* start SOURCE PASSAGE *

# Philip Carr
# CS/CNS/EE 156a Homework 6 Code (Jupyter Notebook)

Code for The Logistic Regression Algorithm (Problems 2 - 6)

In [1]:
import numpy as np

In [2]:
def sign(x):
    """
    Return the sign of a number (1 if positive, 0 if 0, or -1 if
    negative).
    
    Return type: int
    """
    if x >= 0:
        return 1
    elif x == 0:
        return 0
    else:
        return -1

In [3]:
def get_data_from_file(filename):
    """
    Return an array of points within the region [-1, 1] x [-1, 1]
    and an array of corresponding values together as a tuple obtained
    from the file with the given name filename.
    
    Return type: 2D array of points
    """
    file1 = open(filename, "r")
    points = []
    values = []
    for line in file1:
        data = line.split()
        x0 = 1.0
        x1 = float(data[0])
        x2 = float(data[1])
        points.append([x0, x1, x2])
        values.append(float(data[2]))
    file1.close()
    return (np.array(points, dtype=np.float64),
            np.array(values, dtype=np.float64))

In [4]:
def get_transformed_points(points):
    """
    Return an array of points transformed using the nonlinear
    transformation Φ(1, x1, x2) = (1, x1, x2, x1^2, x2^2, x1 x2,
    |x1 - x2|, |x1 + x2|).
    """
    transformed_points = []
    for i in range(len(points)):
        point = []
        point.append(points[i,0])
        point.append(points[i,1])
        point.append(points[i,2])
        point.append(points[i,1] * points[i,1])
        point.append(points[i,2] * points[i,2])
        point.append(points[i,1] * points[i,2])
        point.append(abs(points[i,1] - points[i,2]))
        point.append(abs(points[i,1] + points[i,2]))
        transformed_points.append(point)
    return np.array(transformed_points, dtype=np.float64)

In [5]:
class LinReg:
    """
    This class represents the LinReg (Linear Regression Algorithm
    with regularization).
    This class contains the weights, as well as methods for running
    the Linear Regression Algorithm with regularization.
    """
    def __init__(self, n=7):
        """
        Initialize the weights of the LinReg using the given
        dimension n of the points to work with in R^n space.
        
        Return type: class (LinReg)
        """
        self.weights = np.array([0] * (n + 1), dtype=np.float64)
    
    def __repr__(self):
        """
        Print the weights of the LinReg.
        
        Return type: string
        """
        print("LogReg weights:", self.weights)
    
    def get_weights(self):
        """
        Return the weights of the LinReg.
        
        Return type: list of floats
        """
        return self.weights
    
    def evaluate(self, point):
        """
        Return a point's value using the Linear Regression
        Algorithm's weights.
        """
        real_value = 0
        assert(len(self.weights) == len(point))

* end SOURCE PASSAGE *

YOUR TASKS:
A. From the notebook, write out the passage between "point.append(points[i,2] * points[i,2])" and "transformed_points.append(point)", inclusive.
B. Answer these questions from the notebook:
(i) What value is assigned to x0 for each point read from the file?
(ii) What is the default value of n in the LinReg constructor?
(iii) Which problems is the logistic regression code for?

* start EXTRACTED MATERIAL *

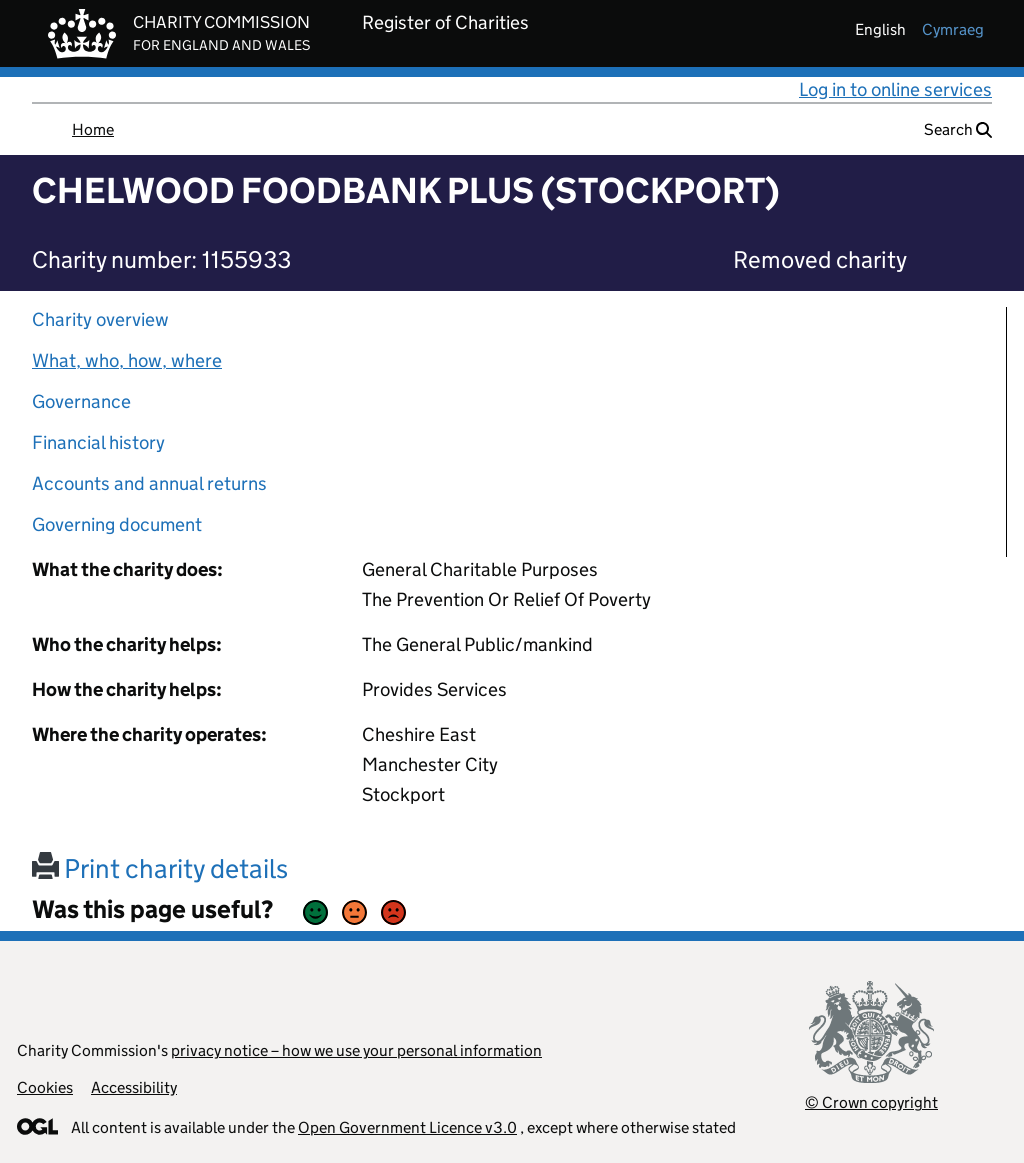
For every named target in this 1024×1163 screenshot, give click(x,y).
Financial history (98, 442)
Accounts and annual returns (149, 483)
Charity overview (100, 319)
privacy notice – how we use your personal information (356, 1050)
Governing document (117, 524)
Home (93, 129)
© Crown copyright (871, 1102)
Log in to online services (895, 89)
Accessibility (134, 1087)
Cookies (45, 1087)
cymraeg (953, 29)
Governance (81, 401)
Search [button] (958, 129)
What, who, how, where (127, 360)
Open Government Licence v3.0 (407, 1127)
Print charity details (160, 868)
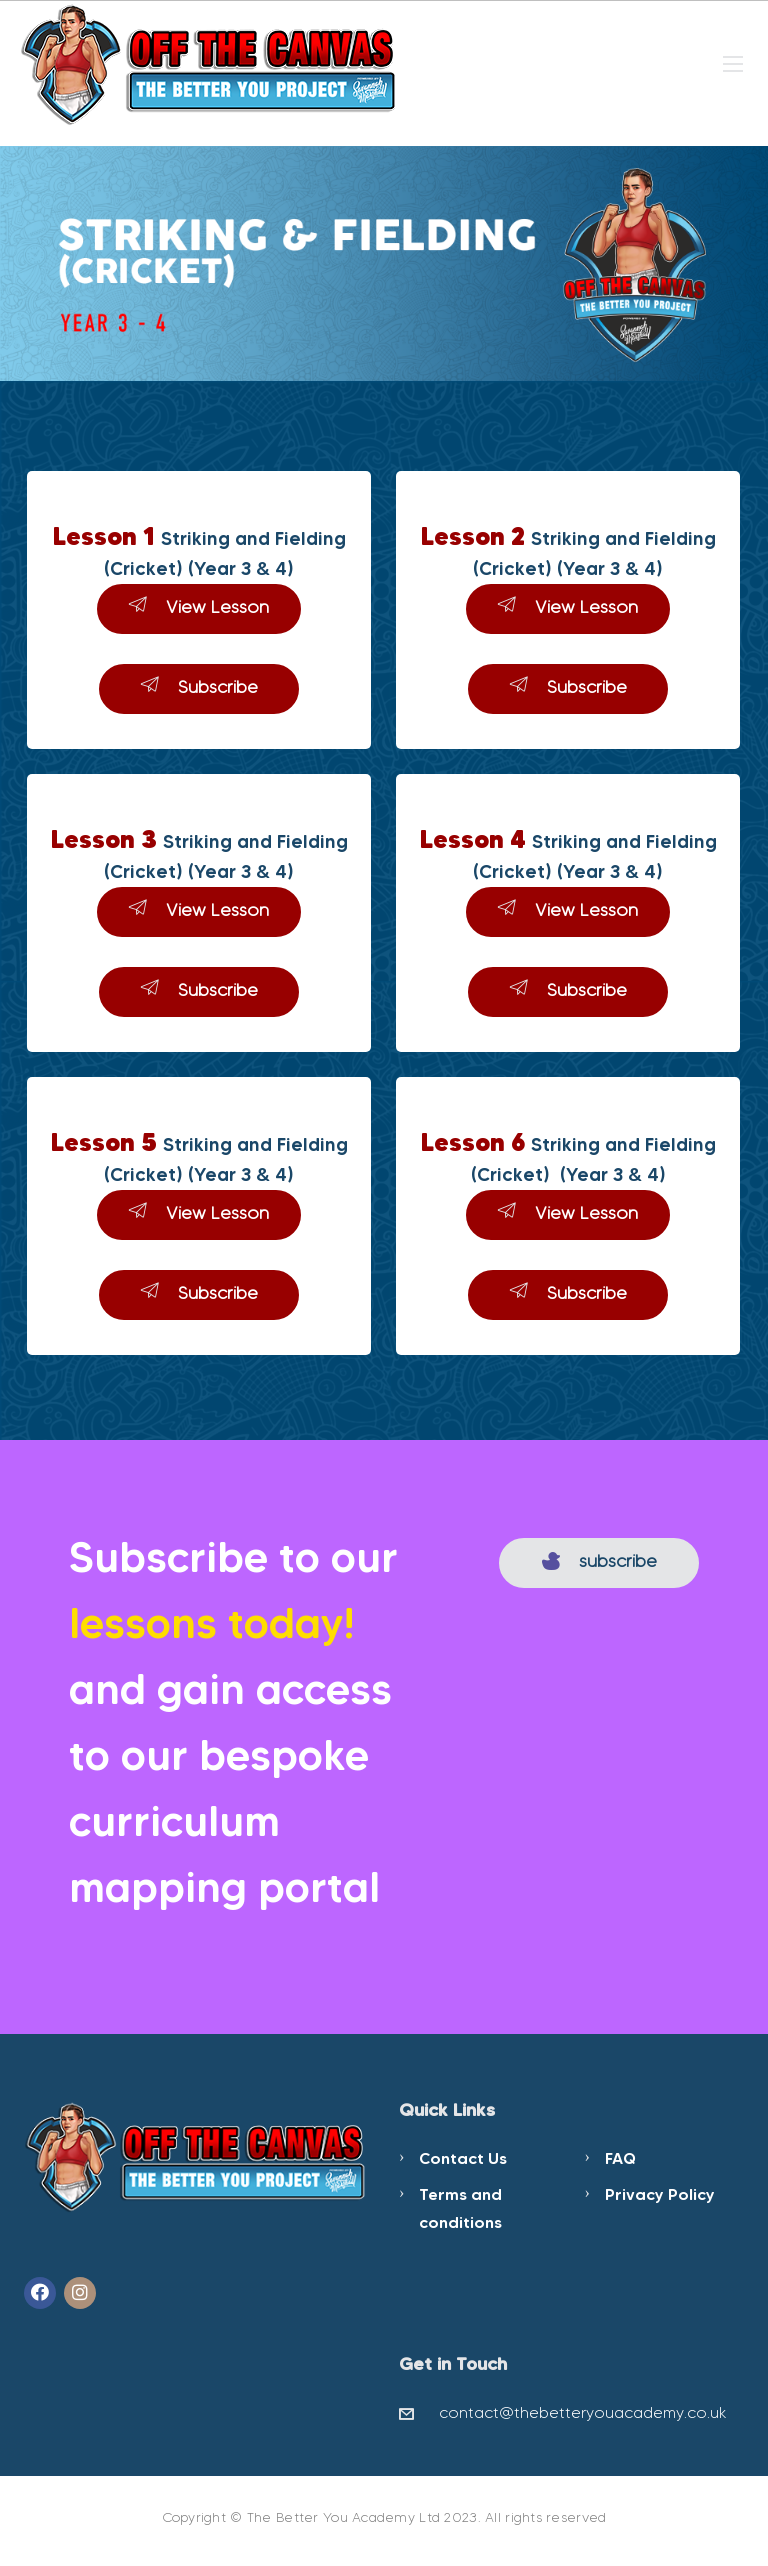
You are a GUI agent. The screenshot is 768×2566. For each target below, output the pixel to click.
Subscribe (199, 686)
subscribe (599, 1561)
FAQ (620, 2158)
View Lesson (199, 606)
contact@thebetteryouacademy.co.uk (583, 2412)
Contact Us (463, 2158)
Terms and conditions (460, 2208)
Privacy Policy (660, 2194)
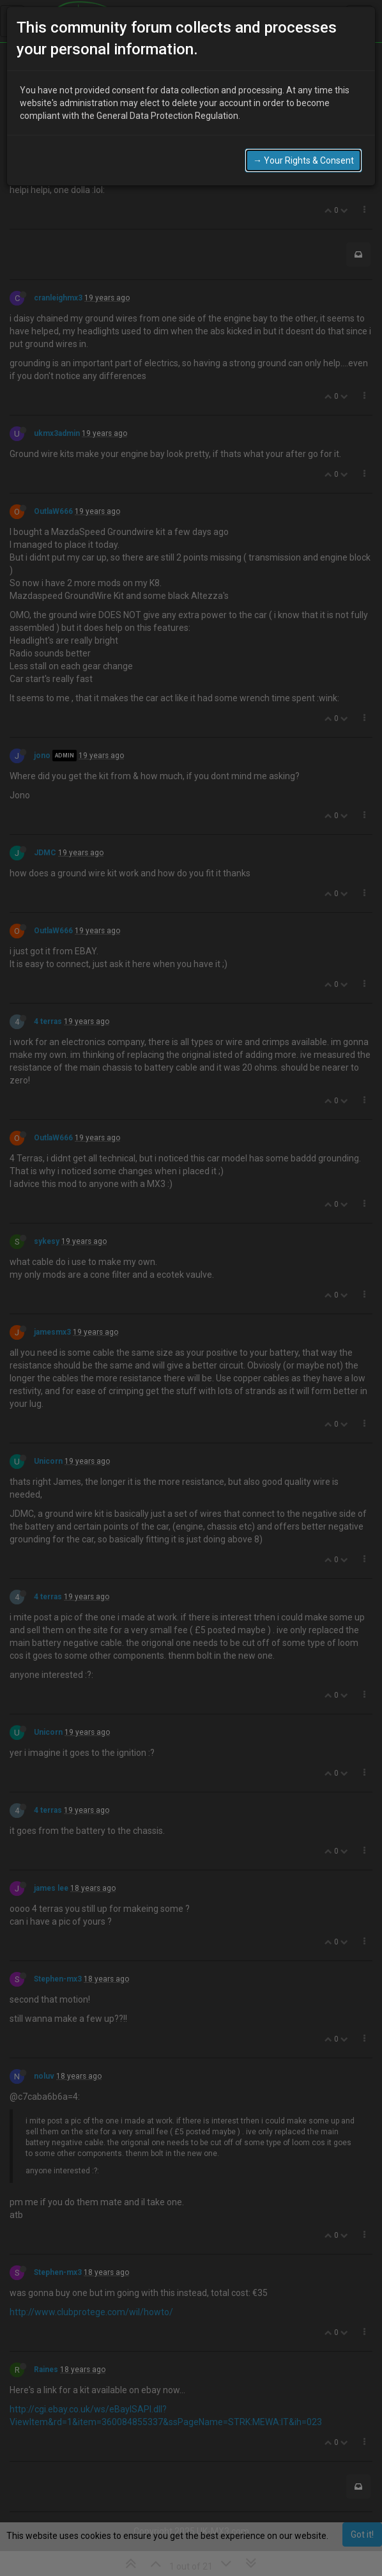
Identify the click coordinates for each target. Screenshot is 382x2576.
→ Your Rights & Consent (303, 160)
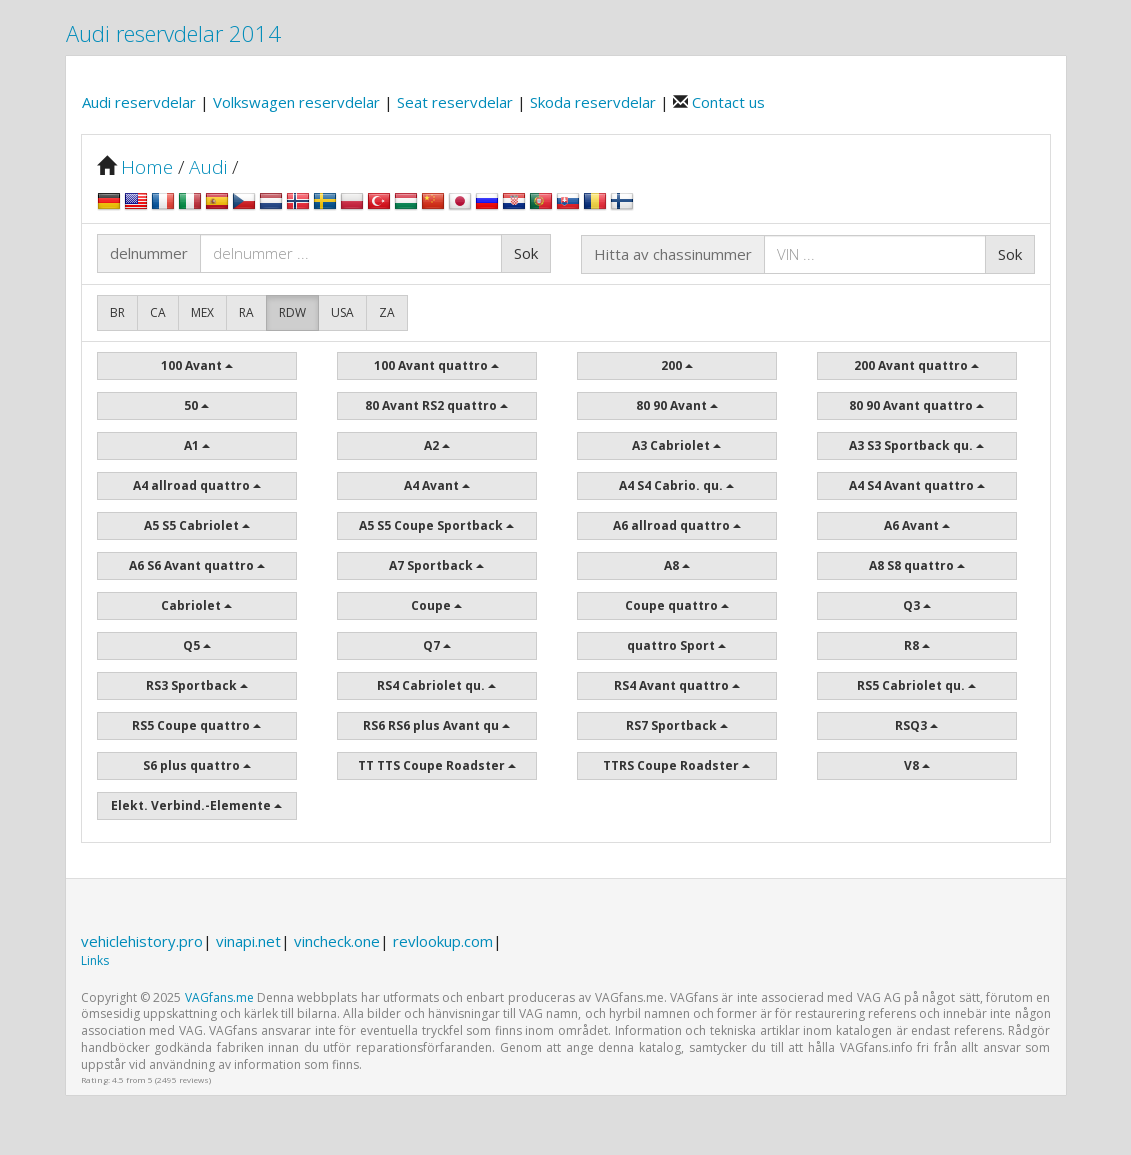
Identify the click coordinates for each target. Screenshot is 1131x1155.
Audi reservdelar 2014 (173, 33)
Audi (208, 167)
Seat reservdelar (457, 102)
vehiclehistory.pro (142, 941)
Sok (526, 253)
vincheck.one (337, 941)
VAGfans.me (219, 997)
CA (158, 312)
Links (95, 960)
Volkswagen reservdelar (298, 102)
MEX (202, 312)
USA (342, 312)
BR (117, 312)
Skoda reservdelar (595, 102)
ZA (387, 312)
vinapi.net (248, 941)
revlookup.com (443, 941)
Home (147, 167)
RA (246, 312)
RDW (292, 312)
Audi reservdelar (141, 102)
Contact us (726, 102)
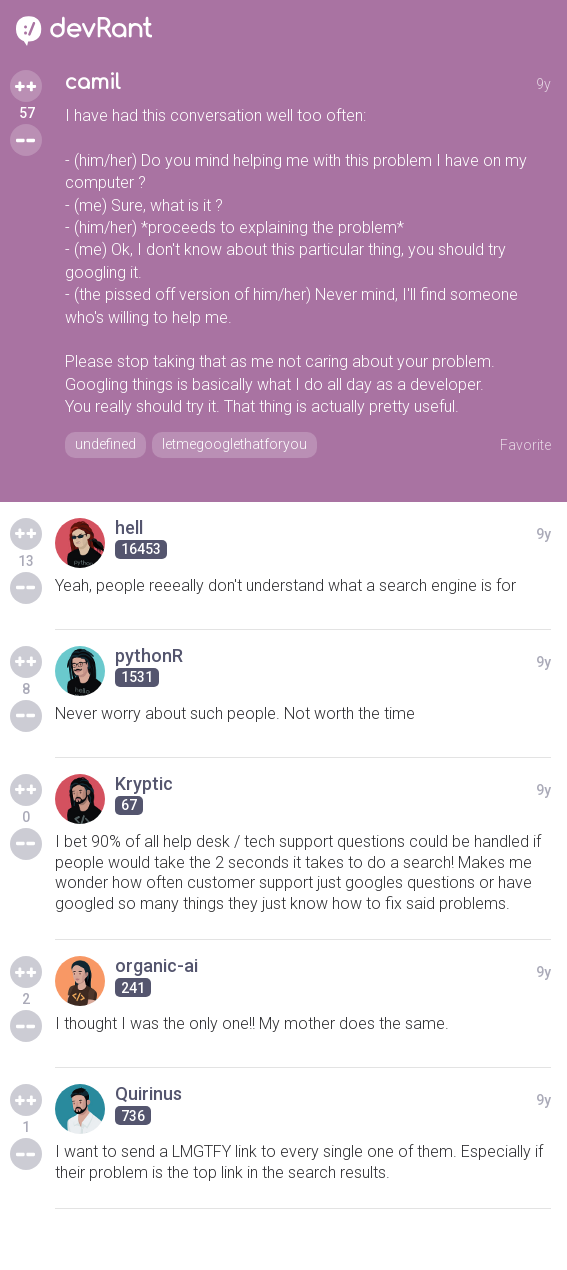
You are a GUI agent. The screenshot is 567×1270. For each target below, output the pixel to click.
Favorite (525, 445)
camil (93, 82)
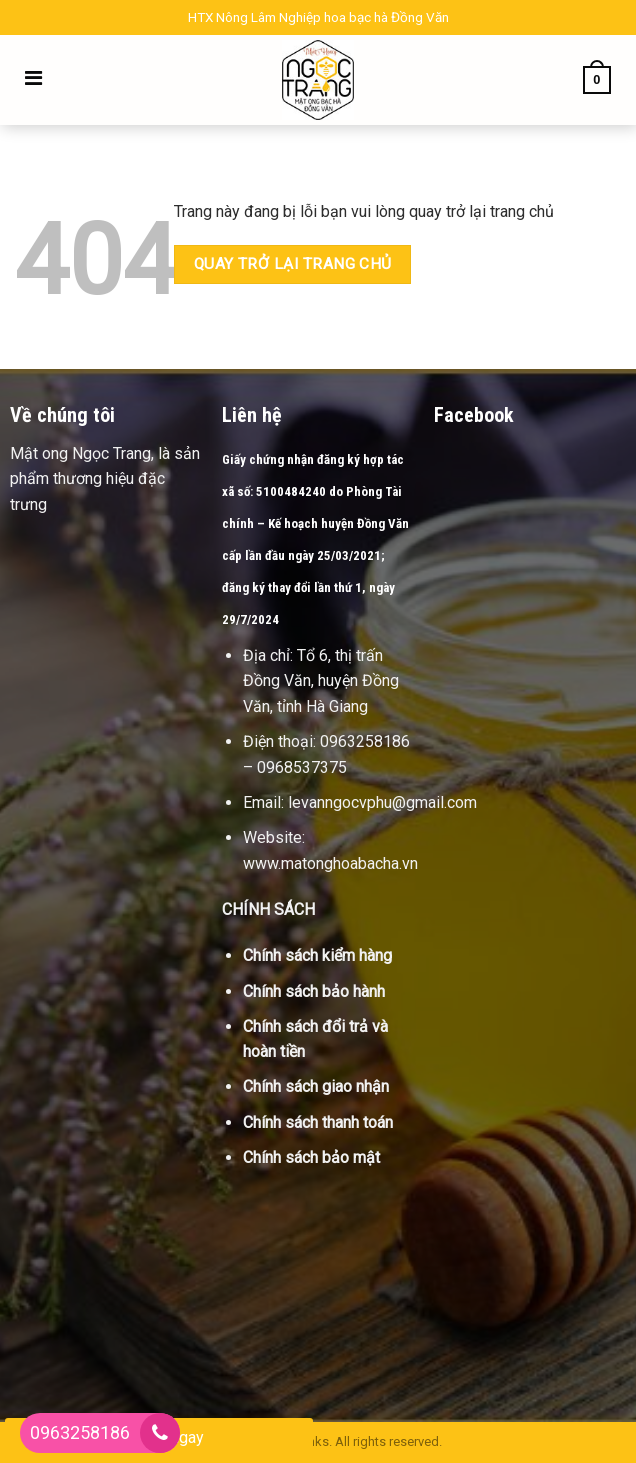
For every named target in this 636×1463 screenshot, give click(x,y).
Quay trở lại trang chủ (293, 264)
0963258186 (80, 1432)
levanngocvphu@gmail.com (382, 802)
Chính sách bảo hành (314, 991)
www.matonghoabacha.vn (330, 863)
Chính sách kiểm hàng (317, 955)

* end EXTRACTED MATERIAL *

RESPONSES TO THE TASKS:
A.
point.append(points[i,2] * points[i,2])
        point.append(points[i,1] * points[i,2])
        point.append(abs(points[i,1] - points[i,2]))
        point.append(abs(points[i,1] + points[i,2]))
        transformed_points.append(point)

B.
(i) 1.0
(ii) 7
(iii) Problems 2 - 6